Net Zero and What It Actually Means
The airport has been designed to operate as a net-zero emissions facility. Solar energy integration, energy-efficient building systems and water recycling have been incorporated into the terminal design. These are not decorative choices.
But a net-zero terminal is not the same as net-zero aviation, and that distinction tends to dissolve in inauguration communications. Aviation remains among the hardest sectors to decarbonise globally. Whether Phase 1’s sustainability commitments survive the commercial pressures of rapid scaling is a question worth returning to when Phase 2 is under construction. These commitments usually are worth revisiting.
What Comes After the Opening
India opens roughly one significant piece of transport infrastructure every few months now. The pace is genuine and the ambition is genuine. Jewar is among the more credible of these projects. It has a serious concessionaire, a thoughtfully designed terminal, a logical catchment geography, and anchor carriers already committed to routes.

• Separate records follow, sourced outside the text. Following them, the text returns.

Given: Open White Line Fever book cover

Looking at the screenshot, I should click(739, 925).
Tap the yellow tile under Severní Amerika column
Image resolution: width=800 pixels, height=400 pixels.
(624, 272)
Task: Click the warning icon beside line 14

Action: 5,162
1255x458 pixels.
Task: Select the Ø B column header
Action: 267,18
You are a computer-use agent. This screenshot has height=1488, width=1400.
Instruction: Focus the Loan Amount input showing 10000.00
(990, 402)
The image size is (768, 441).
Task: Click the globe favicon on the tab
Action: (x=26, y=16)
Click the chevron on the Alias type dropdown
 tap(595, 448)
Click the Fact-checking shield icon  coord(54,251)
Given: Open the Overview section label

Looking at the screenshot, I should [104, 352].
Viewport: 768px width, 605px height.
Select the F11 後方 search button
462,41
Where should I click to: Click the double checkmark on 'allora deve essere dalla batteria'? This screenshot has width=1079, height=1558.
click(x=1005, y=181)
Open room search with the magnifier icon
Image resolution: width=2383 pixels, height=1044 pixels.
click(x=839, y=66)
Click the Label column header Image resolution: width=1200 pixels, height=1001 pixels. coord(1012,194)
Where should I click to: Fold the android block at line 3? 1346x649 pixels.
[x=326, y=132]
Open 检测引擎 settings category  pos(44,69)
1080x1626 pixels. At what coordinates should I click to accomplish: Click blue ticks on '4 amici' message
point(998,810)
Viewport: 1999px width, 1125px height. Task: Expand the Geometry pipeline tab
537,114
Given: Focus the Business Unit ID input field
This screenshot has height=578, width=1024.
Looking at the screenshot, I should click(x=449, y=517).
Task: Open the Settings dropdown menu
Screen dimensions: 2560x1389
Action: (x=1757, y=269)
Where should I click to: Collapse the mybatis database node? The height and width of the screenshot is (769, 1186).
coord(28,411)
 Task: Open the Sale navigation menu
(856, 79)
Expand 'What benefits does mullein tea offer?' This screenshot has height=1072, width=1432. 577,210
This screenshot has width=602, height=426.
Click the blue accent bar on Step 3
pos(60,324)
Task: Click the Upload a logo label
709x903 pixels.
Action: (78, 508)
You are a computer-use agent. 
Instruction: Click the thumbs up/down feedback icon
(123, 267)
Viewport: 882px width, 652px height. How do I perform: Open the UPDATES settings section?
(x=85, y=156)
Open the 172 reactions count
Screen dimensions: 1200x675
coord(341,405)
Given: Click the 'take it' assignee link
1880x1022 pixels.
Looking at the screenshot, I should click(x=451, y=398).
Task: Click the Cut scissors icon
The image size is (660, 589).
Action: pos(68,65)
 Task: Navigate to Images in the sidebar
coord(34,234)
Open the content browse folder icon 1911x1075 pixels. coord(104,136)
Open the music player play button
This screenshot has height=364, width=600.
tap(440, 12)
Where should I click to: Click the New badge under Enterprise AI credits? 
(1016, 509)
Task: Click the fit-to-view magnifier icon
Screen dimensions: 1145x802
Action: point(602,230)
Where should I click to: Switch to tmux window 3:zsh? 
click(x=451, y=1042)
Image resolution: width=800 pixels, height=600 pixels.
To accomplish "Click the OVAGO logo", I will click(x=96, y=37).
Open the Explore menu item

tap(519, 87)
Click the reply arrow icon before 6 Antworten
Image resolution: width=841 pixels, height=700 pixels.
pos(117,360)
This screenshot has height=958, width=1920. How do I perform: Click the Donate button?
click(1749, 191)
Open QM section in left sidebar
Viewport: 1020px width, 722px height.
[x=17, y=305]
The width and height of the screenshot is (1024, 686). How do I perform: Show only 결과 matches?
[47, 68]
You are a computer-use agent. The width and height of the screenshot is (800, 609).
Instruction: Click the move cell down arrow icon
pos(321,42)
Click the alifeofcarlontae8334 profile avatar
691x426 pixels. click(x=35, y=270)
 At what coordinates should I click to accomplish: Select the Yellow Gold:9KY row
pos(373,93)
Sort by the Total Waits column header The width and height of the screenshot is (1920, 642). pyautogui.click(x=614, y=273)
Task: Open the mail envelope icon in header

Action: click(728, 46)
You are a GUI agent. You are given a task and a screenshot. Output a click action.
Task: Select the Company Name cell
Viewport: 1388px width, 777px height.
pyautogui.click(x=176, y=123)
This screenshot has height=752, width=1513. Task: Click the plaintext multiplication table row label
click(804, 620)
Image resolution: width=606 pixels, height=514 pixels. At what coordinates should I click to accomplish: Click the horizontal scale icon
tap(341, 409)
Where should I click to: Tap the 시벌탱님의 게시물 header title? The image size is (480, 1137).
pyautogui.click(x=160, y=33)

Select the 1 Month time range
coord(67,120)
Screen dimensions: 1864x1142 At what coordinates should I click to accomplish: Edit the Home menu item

What it needs now is patient scrutiny rather than continuous celebration. The 70 million passenger target for 2040 exists on a projection chart today. It becomes real only when the metro link is delivered on schedule, when international airlines commit actual routes, when the industrial corridor generates verifiable employment rather than hoardings, and when the farming communities displaced to build this airport are still part of the conversation a decade from now. The National Capital Region already generates more than 80 million air passengers annually across its existing infrastructure, a figure expected to grow sharply over the next two decades. Jewar’s real test will be whether it meaningfully absorbs that demand rather than simply redistributing it.
Airports are not finished on the day they open. That is only when they start.